Yesterday I returned home from a writers’ conference at Yale University in New Haven where some locals raved about the city serving the best pizza in the world. After being underwhelmed by their legendary pizza, I was tempted to conclude that these New Haveners hadn’t even crossed the Atlantic, let alone visited the Mediterranean. I am happy to be back now in the homeland of Mediterranean cuisine and have just celebrated with a meal at my local bistrot scoffing a succulent pizza topped with rocket and white truffles accompanied by an obligatory glass or two of rosé wine.

I am still mulling over the United Nations’ recent edict that we should all be eating more bugs. They have gone further saying that insects could provide the solution to world hunger. Insect proponents argue that the environmental benefits are substantial. For starters, arthropods are cold-blooded so efficient at converting food into protein. Furthermore, these mini livestock don’t take up space for rearing. Apparently, two billion people around the world are already dining on over 1,400 insect species. Japanese diners love hachi-no-ko (wasp larvae), while palm weevil larvae are popular in the tropics.

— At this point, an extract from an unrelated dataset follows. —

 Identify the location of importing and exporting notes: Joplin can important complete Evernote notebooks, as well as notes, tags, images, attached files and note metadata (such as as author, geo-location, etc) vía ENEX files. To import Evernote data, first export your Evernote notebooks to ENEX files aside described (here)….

So why do Western diners remain to be convinced? To find out more, I went along to restaurant Aphrodite ( in Nice where Michelin-starred chef David Faure has just launched his own insect-inspired menu. Following a trip to Asia, he began researching the possiblity of putting bugs on the menu. At first, he wanted to source scorpions and tarantula spiders, but (perhaps fortuitously) failed to find a supplier. Instead he discovered Toulouse-based company Micronutris that produces organic worms and crickets. These two critters are the ideal starter pack for bug virgins. Fried worms taste nutty, while crickets have a popcorn flavour. 

Faure has wisely kept the bug content to a minimum in his Alternative Food menu. So I delved through a wonderland meal of worm-pronged pea cubes and crickets in foie gras and popcorn before finishing with a whisky-jellied cricket dessert. Tellingly, my food-writer guest left me to dine alone on bugs as she ordered a beautifully prepared salade niçoise. While we dined, she presented me with a gift of some edible damask butterflies to decorate future cupcakes. Edible decorations – now there is a food trend that is easy to please.